Jun 222007

Mortgage repayments Hit New Record High
As someone who works within the Australian finance industry, I’m always alert to news and events which appear in my morning mail alert from Plugger.

This morning I noticed this item, which piqued my interest. As some readers might be aware, I’m not a Wayne Swan fan by any stretch of the imagination. There’s just something slimey about the man, and I don’t consider him to be the right proponent for Labor’s economic policy promotion. This article tends to bear out my feelings.

Today the Reserve Bank has released data showing a new record high in the level of household income being lost to mortgage interest repayments.
The Reserve Bank Bulletin shows households are losing a record 9.5 per cent of their disposable income to mortgage interest repayments. This figure is:

  • The highest in our history – 55 per cent above its highest point under Paul Keating of 6.1 per cent
  • nearly 80 per cent higher since interest rates started rising under John Howard in 2002
  • up from 9.3 per cent at the start of the year.

Fair comments all and statistically correct, all though what relevance a 0.2% increase in mortgage interest payable since January has on the overall political argument escapes me. The last interest rate rise was November 2006, so to me, any increase in mortgage interest paid per capita income says that people are still borrowing. Not that interest rates are rising. Even a brief scan of the RBA statistics reveals as much.
It’s true that under this government we’ve seen no remarkable economic reforms, especially in the taxation arena. Yes, I know, there’s the GST, but I don’t see the GST as anything to crow about, or which helps put those valuable dollars back into the consumer’s pockets. Far from it. If anything, the GST rips more out. The GST has become what it should never have been allowed to be and that’s a mere governmental cash cow, as opposed to a one-stop-shop replacement for all the direct and indirect taxes we still run across in daily life.
It isn’t true that, as Howard claims, workers have never been better off, especially in relation to mortgage interest per capita. Even a passing glance at the graph with accompanies Swan’s polemic bears out that workers were never better off in 1994, under the Keating Labor government. Since that time, workers have become progressively worse and worse off, especially so since 2000.
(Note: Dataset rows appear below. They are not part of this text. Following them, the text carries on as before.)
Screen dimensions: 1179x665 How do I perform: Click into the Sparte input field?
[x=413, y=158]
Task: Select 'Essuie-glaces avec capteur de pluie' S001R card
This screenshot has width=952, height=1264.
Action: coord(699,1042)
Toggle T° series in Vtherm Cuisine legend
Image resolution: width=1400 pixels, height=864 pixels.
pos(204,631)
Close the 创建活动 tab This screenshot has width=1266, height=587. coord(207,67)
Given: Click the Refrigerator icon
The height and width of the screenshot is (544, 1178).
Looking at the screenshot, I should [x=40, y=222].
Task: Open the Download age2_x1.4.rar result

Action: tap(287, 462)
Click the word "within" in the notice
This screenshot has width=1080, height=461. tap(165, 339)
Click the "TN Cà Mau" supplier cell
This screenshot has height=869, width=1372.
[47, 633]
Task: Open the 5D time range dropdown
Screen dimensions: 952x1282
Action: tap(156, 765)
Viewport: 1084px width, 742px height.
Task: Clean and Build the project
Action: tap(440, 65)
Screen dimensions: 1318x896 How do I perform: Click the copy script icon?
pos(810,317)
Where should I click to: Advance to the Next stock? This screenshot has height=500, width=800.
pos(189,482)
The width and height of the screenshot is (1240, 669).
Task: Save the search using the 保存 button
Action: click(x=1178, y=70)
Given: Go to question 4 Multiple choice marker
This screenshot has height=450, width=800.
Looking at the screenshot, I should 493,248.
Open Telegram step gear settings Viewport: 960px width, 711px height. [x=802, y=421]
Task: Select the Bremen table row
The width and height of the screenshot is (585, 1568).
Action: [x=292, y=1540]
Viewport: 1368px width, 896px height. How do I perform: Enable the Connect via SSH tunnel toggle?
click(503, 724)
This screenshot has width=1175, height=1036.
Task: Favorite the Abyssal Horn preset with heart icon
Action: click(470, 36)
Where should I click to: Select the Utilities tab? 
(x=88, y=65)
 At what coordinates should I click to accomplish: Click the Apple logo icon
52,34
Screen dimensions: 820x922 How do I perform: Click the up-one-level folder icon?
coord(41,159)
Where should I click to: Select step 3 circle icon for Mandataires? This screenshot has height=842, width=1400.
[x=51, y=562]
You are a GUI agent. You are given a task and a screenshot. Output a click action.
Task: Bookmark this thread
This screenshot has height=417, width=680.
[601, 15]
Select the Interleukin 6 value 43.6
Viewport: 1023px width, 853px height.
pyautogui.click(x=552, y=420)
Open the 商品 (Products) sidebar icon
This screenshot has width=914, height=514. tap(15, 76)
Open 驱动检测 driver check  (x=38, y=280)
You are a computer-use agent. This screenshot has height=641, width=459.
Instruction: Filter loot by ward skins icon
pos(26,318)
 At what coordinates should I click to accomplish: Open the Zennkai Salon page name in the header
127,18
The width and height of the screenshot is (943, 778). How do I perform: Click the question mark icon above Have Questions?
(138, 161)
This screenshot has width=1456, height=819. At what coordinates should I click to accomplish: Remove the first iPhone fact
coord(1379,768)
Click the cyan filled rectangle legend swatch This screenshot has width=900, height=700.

So is this spin or is it reality? Is it government mishandling of the economy, or is it simply escalating personal and mortgage debt against a background of near zero wages growth? I believe it’s the latter. I see it daily. People know they have equity in their properties because real estate prices have boomed over the last six to seven years. Where previously the ten year old car would be made to last another ten, it’s now a case of “to hell with it, I’m having a new car” and primarily, it’s being paid for through refinancing of the family home to extract the equity. Little additional repayment is required because the loan term is extended back to it’s maximum, and rates haven’t risen sufficiently to deter the average punter. How can the government be accused of mishandling something they clearly have little or no control over? The annual tax cut only makes people feel better about their escalating debt, so I suppose that’s not helping much, but as for mishandling? I don’t think so. If anything, the Howardians have effectively sat on their hands these past eleven years. Times have been good, no-one can deny that, but one must ask the question as to why. The undeniable response is due entirely to the economic reforms put into place by Keating which encouraged industry expansion and development, encouraged foreign investment, and to a great degree, discouraged the drive by the working classes for a bigger and bigger share of profitability.
But all good things must come to an end. The current resources boom will end. Will a surge in wages demands fuel that end? Only time will tell, but in the short term, economists are punting on the wave crest rolling through 2008, at this stage. If the government changes later this year, I would expect the incoming Labor government to continue to ride the Keating-created wave. How it keeps the lid on wages while debt levels continue to rise is the $64,000 question. Wages must rise to keep pace with inflation at the very least. Interest rates WILL rise almost immediately following the election, and again in early 2008 if demand for borrowing isn’t stemmed. Fuel prices might act again as a quasi-rate increase, but that’s only likely to urge wages demand forward as an inflationary factor. The bottom line being that this country is heading towards a roadblock on the highway to happiness. How we arrive there and whether we plow headlong into the roadblock or pull up in time to get out and clear the obstruction away, is yet to be seen.
So, is the Swan polemic spin or reality? I reckon it’s 70/30. Being a politician, he’s spinning like a top. He’s not focussing on the reality because that won’t make political ground on his opponents. The reality is one of governmental inaction in an election year, and an economy which looks sweet on the surface, but is starting to go foul just underneath. You want proof? Take a gander at recent rises in fixed term interest rates. Most people are on variable rates because the good times were, and in some views still are, rolling. Fixed rates are now more expensive than variable, whereas the opposite was the case as little as twelve months ago. The time to lock in is past. Come the next rate rise, people might just start to panic and want to shift to fixed interest. That option will be more expensive so they’ll sit pat on variable, but the horns will be well and truly pulled in. The brakes will be on. Will we hit the wall? Like I say, only time will tell.